My friend and I have been sharing the various paths our lives have taken. Neither of us had an easy time along the way. Both of us have disappointments. No matter where our journeys took us, we agree that the steps we traveled made us who we are today.
When I was in Kindergarten I decided to become a teacher. It wasn’t that my teacher was kind to me; in fact, she barely spoke to me or recognized me in any way. She’d drop a bunch of worksheets on my desk and then move on to the next student. She did know what skills I was deficient in, however, because I worked on the name of colors, shapes, the alphabet and recognizing basic numbers.
The one positive thing that the teacher offered was calm and safety. She never yelled at me or anyone else. She never slapped or threatened me in any way.
Because I felt safer in Kindergarten than I did at home, I liked it there and soon chose teaching as a career.
My first job was keeping score at a local bowling alley. I was only fourteen, but I had spent much of my early years in bowling alleys. My dad was a semi-professional bowler who traveled to competitions. He taught me to bowl when I was twelve. Keeping score was a logical choice.
In college I began working for aa fast food restaurant. At first I only took orders and then handed them over when filled. As my confidence grew I learned to make coleslaw. I had to stick my hands into deep vats and stir the ingredients around. My hands and arms would get so cold that I couldn’t feel them.
When strawberry season arrived, I took over the pie-making enterprise. I was the best at trimming the berries. I could cut off the stem so quickly and neatly that no one could match my efforts.
That was a major turning point on my life’s journey. Knowing that there was something I could do better than anyone else boosted my ego. Ironically, although I had been a good student out of fear of physical punishment, now my grades stayed high because my confidence had improved.

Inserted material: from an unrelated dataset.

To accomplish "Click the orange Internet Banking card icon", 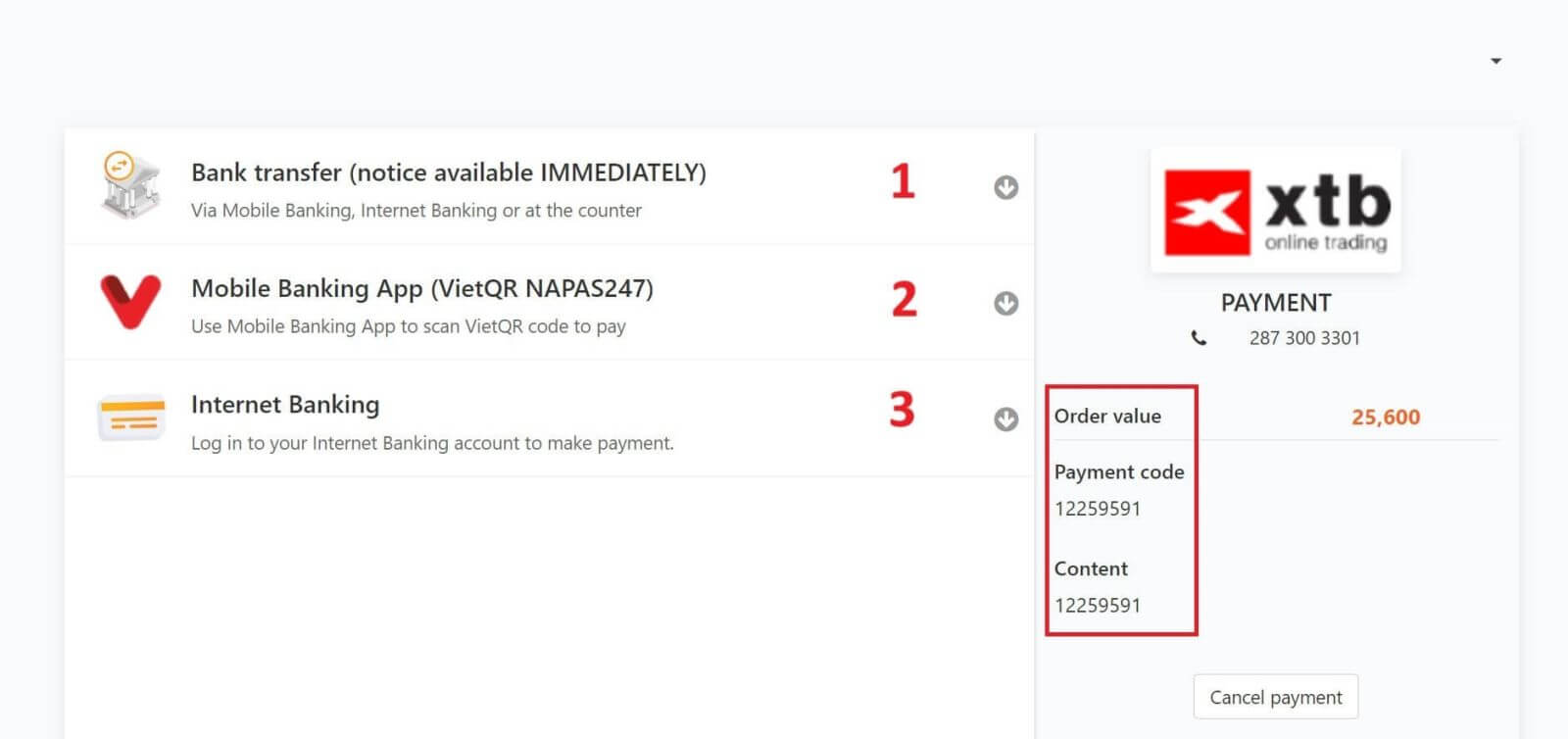I will point(130,418).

When I transferred to USC I found a job at the university book store. I was so happy! I begged for more hours but was refused because students were restricted to how many hours they could work in a week.
Books called my name. Sometimes while shelving new books, I had to stop and read the cover. If it appealed to me, I put one aside. Often I bought them even though my earnings were supposed to supplement the grants that paid my housing.
I returned to writing when I realized the university published a literary newspaper. I submitted poems, but never had any accepted. Despite those rejections, my confidence as a writer grew.
I got a job working the front desk in a residence hall. It was my responsibility to screen anyone entering. It forced me to talk to people, something I was wont in doing. I discovered that people often wanted to know what I was thinking. They would stand and listen, then share a bit of their story. I met some awesome people who remained friends until graduation.
Another step on my journey checked off.
I applied to be a resident advisor during the summer. The residents were not students, but an ever-changing group of conference attendees. Oh, my, they were a lot of fun! There were social events almost every evening. I was invited to attend, but understood that I was not to abandon my post. Often food was delivered to me. The person making the delivery would stand and talk.
I learned that I could talk to strangers, fulfilling another step on my journey.
My first full-time job was as a customer service representative in a furniture store. That was horrendous. All day long I was bombarded by unhappy, sometimes angry people. All found fault with the furniture or the delivery. I wanted money refunded. I didn’t know what to do and no one bothered to train me.
This was a step backward. My confidence took a hit.
The office had a switchboard for the telephone service. I applied when a position opened and got it. I loved connecting calls. It was fun and something I learned quickly. All I had to do was match the plug to the right hole.
Check one off for confidence!
When I took that job I knew it would never become a career: it was the first job offered.
The government needed employees, so I took the test and scored high enough to be hired by the infamous IRS. This was a huge step on my life’s journey, benefitted by the government’s need to hire women.
I hated seizing property to pay tax debts. I was terrible at calculating interest and penalties despite mat being a strength for me. I hated walking into dark bars and going into strangers’ homes.
Most people were respectful even though I represented a hated agency. One time I was threatened by the owner of an automobile tire shop. The next day I returned with gun-toting agents. Even though nothing happened, I tremble for days.
One positive that moved me along my journey was that I learned to speak to strangers. Another momentous event was meeting my future husband in the office. If I hadn’t met him, who knows were my journey would have gone?
In the past 46 years I’ve had three amazing children who are all successes in their own way. Add in seven talented grandchildren who fill me with joy.
I got to become that teacher 38 years ago, and taught for 34. In my college classes to earn my credentials and certificates, I garnered information that allowed me to mentor peers, lead workshops and participate in district-wide trainings.
My favorite part of the job was being a mentor. It filled my heart with joy when someone came to me for suggestions and advice.
Another step along the way.
Now that I am retired, you might think that my journey was nearly over. Wrong.
I listen to the news, read newspapers and magazines and talk with friends. I gather information from all those sources that develop my opinions and beliefs. I read books that take me into worlds and situations I met never see. I travel to countries I’d never thought about visiting.
Everything I’ve done, whether there were positive or negative outcomes, have made me who I am today. Because I am always learning, I know that I will continue to progress.
My life’s journey isn’t yet over and that’s a wonderful thing.